**TASK REQUIREMENTS:**
Reproduce the following lines word for word, leaving out the pictures.

━━━━

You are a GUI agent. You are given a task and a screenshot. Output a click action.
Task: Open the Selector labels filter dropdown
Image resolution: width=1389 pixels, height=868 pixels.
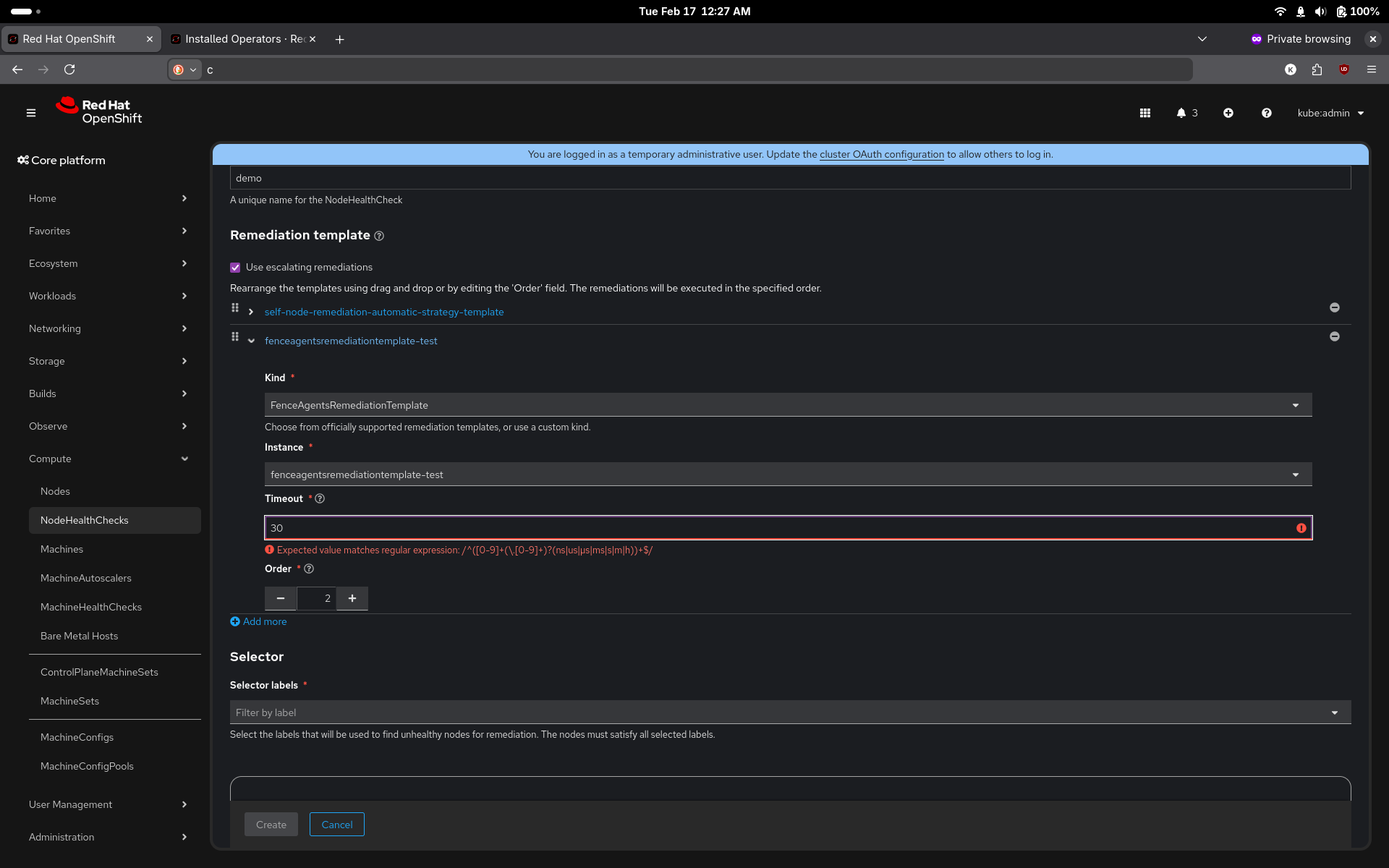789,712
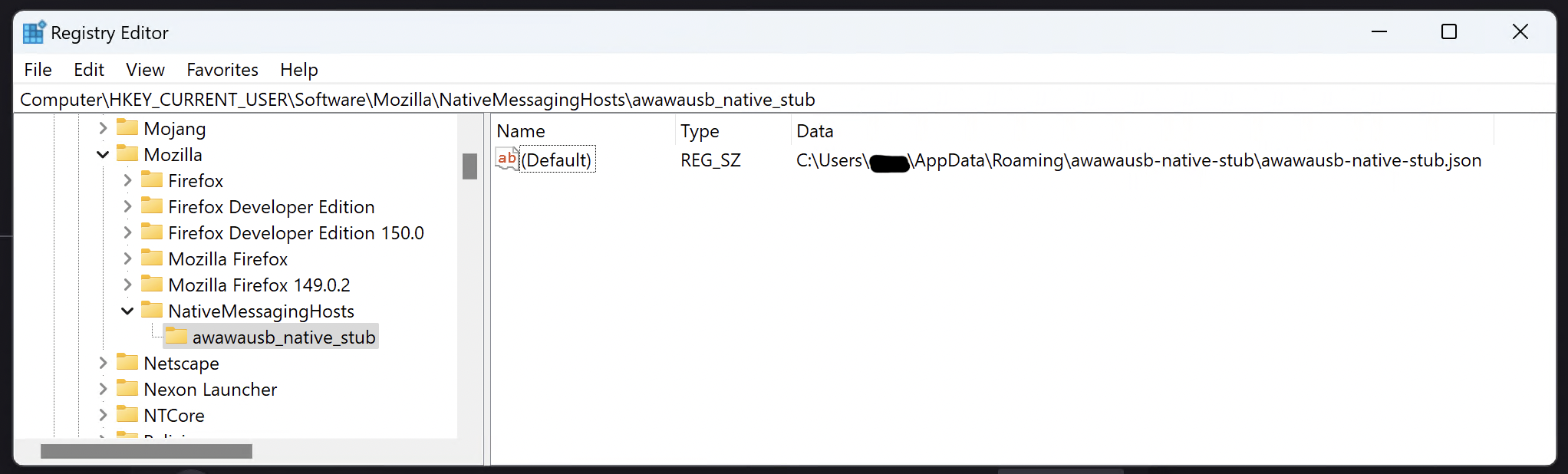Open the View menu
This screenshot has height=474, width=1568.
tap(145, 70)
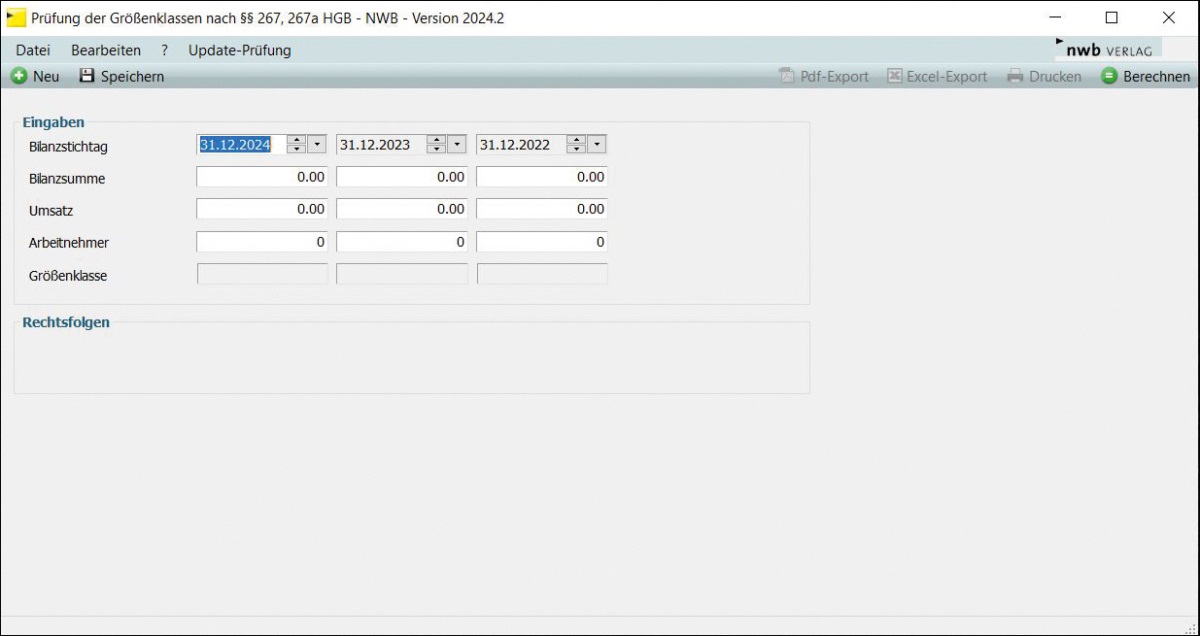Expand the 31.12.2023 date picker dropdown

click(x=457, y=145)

━━━━

**ANSWER:**
You are a GUI agent. You are given a task and a screenshot. Output a click action.
Task: Open the Selector labels filter dropdown
Image resolution: width=1389 pixels, height=868 pixels.
789,712
Open the View menu
This screenshot has height=474, width=1568.
tap(145, 70)
Expand the 31.12.2023 date picker dropdown

click(x=457, y=145)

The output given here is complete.